Fine-Tuning Text-to-Speech Diffusion Models Using Reinforcement Learning with Human Feedback
This addresses the problem of real-time, high-quality speech synthesis for resource-limited settings, representing an incremental improvement.
They tackled inefficiencies in text-to-speech diffusion models by proposing Diffusion Loss-Guided Policy Optimization (DLPO), an RLHF framework that improved speech quality, achieving UTMOS 3.65 and NISQA 4.02 scores with audio preferred 67% of the time.

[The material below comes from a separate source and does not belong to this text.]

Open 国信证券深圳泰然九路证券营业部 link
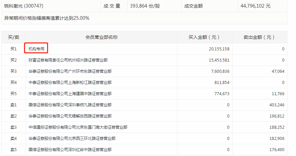 click(x=70, y=105)
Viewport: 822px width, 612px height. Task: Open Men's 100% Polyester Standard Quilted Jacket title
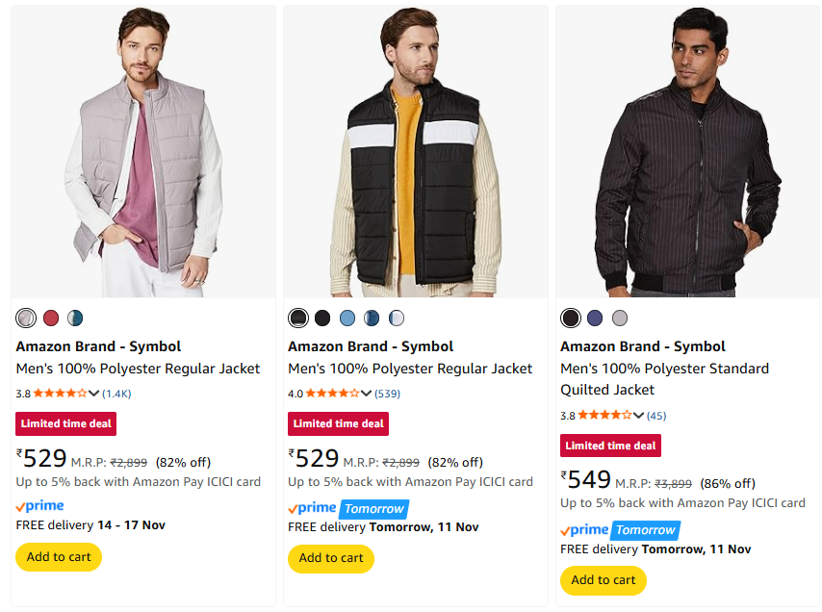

Diffusion models produce high-fidelity speech but are inefficient for real-time use due to long denoising steps and challenges in modeling intonation and rhythm. To improve this, we propose Diffusion Loss-Guided Policy Optimization (DLPO), an RLHF framework for TTS diffusion models. DLPO integrates the original training loss into the reward function, preserving generative capabilities while reducing inefficiencies. Using naturalness scores as feedback, DLPO aligns reward optimization with the diffusion model's structure, improving speech quality. We evaluate DLPO on WaveGrad 2, a non-autoregressive diffusion-based TTS model. Results show significant improvements in objective metrics (UTMOS 3.65, NISQA 4.02) and subjective evaluations, with DLPO audio preferred 67\% of the time. These findings demonstrate DLPO's potential for efficient, high-quality diffusion TTS in real-time, resource-limited settings.